Q.PIIをハッシュ化したり、ハッシュを取り消すにはどうすればよいですか。

SHA-256の暗号ハッシュ関数を使用して、連絡先の電子メール・アドレスと電話番号をハッシュ化します。これらは、多くのプラットフォームでユーザーの連絡先情報のハッシュ化に使用される業界標準のハッシュ・アルゴリズムです。

SHA-256のハッシュ・アルゴリズムは一方向関数です。これらのアルゴリズムで使用する入力の長さは異なる場合がありますが、出力は常に固定長です。これは、ハッシュの生成には無限の数の入力文字列を使用できることを意味しており、これにより、ハッシュを取り消したり、生成元のPIIを取得することはできなくなります。
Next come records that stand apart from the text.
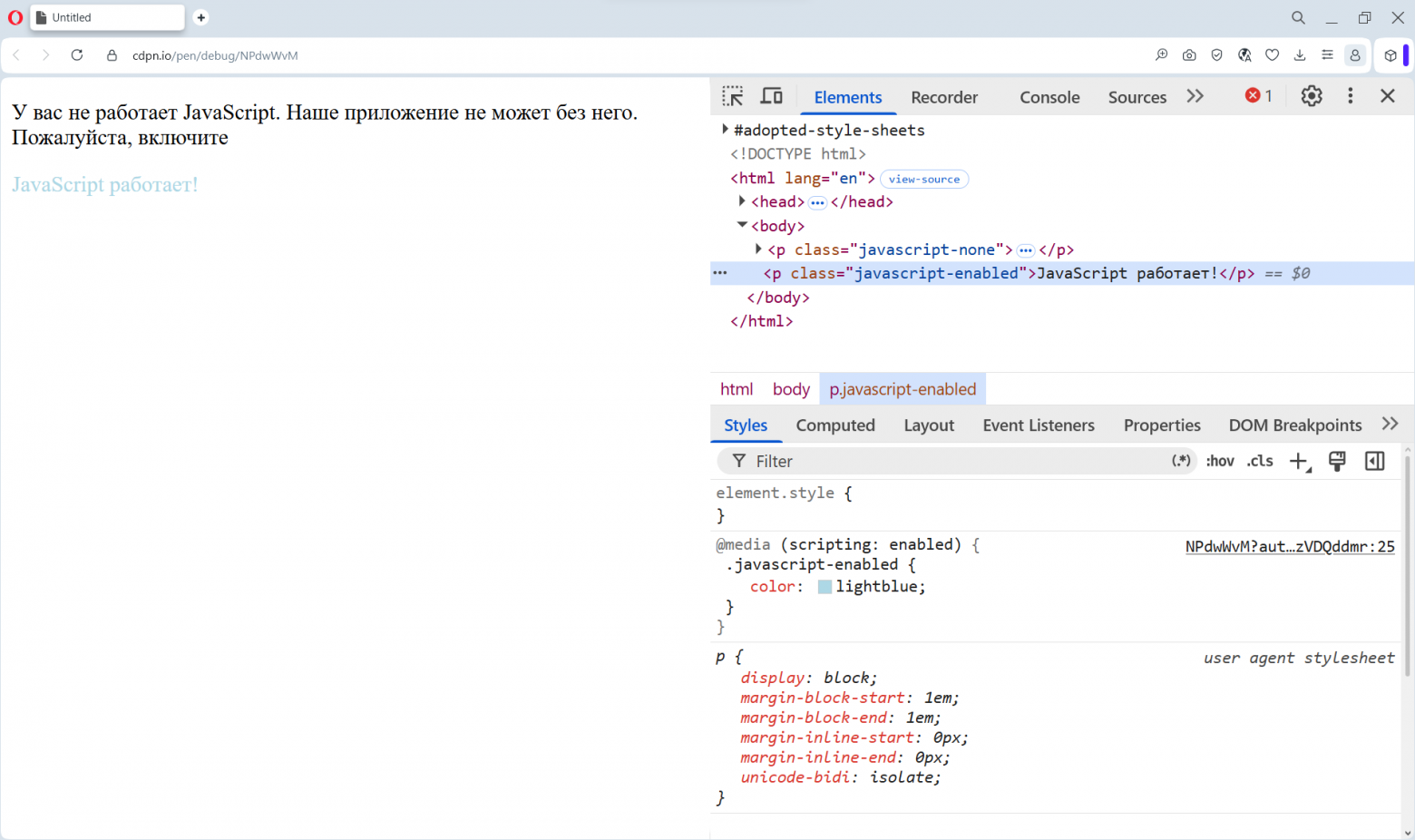Open rendering emulation paintbrush icon

pos(1337,461)
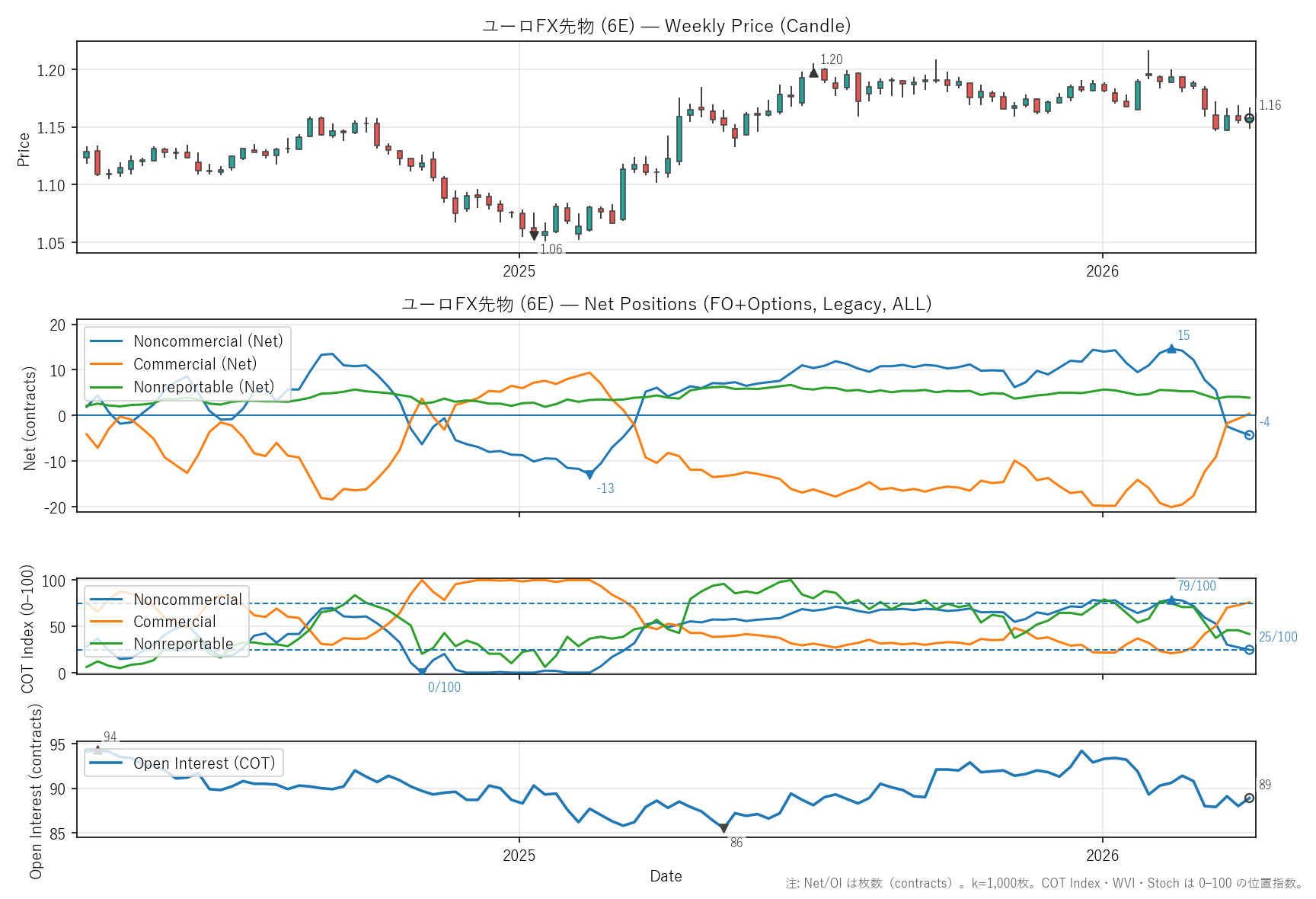Select the latest Open Interest circle at 89
Screen dimensions: 1316x899
[x=1249, y=798]
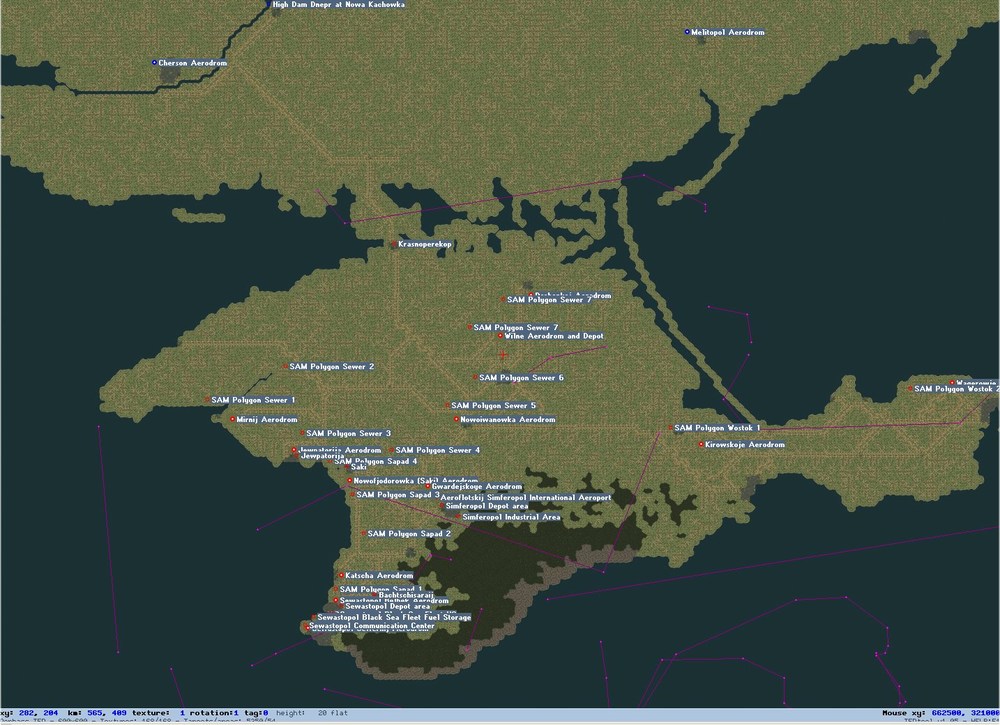Click the Gwardejskoge Aerodrom label

(477, 487)
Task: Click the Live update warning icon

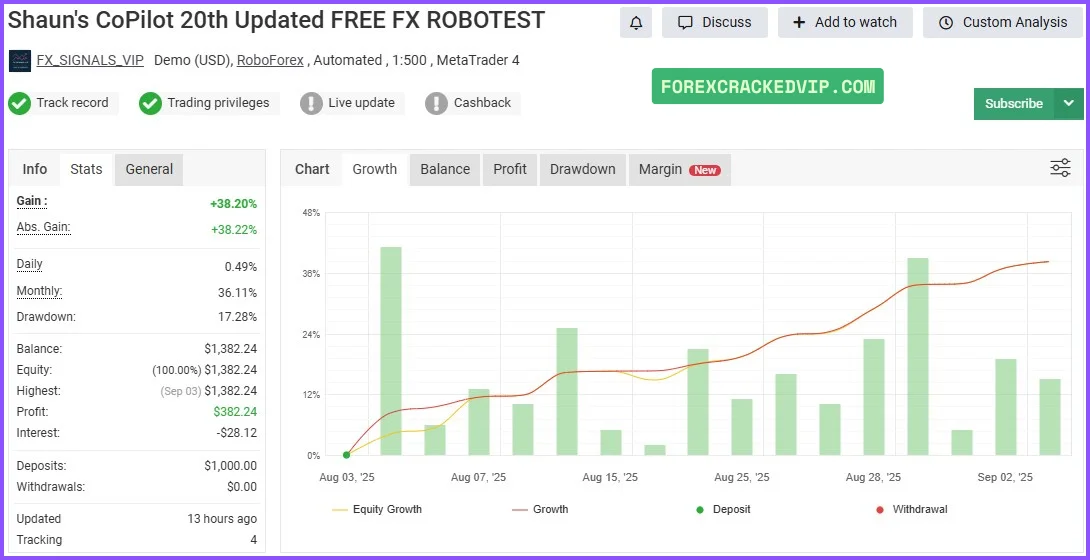Action: pos(311,103)
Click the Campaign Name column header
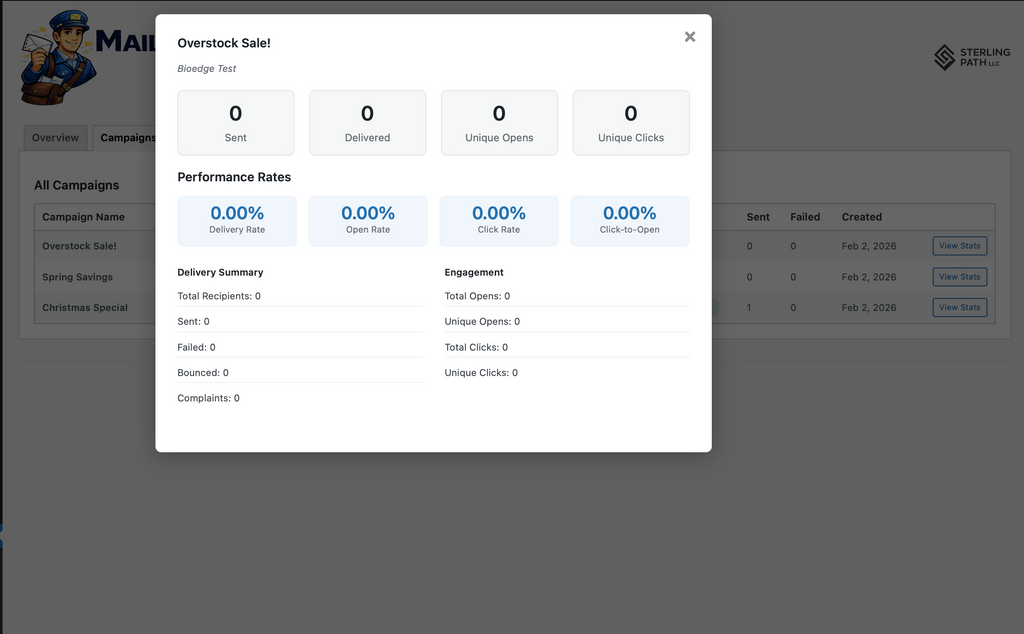 click(x=83, y=217)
例として、モジュロ演算を検討してみましょう。5%4を実行した場合、結果は1になりますが、相手側は1という結果を得るのに使用する元の数字を特定できません。

プラットフォームでは、ハッシュの作成元である元の電子メール・アドレスを取得できません。

Q.oHashをプラットフォームに送信するとどうなりますか。

プラットフォームにoHashを送信すると、oHashは、Oracle ID Graphのユーザー・プロファイルのネットワークにマッピングされます。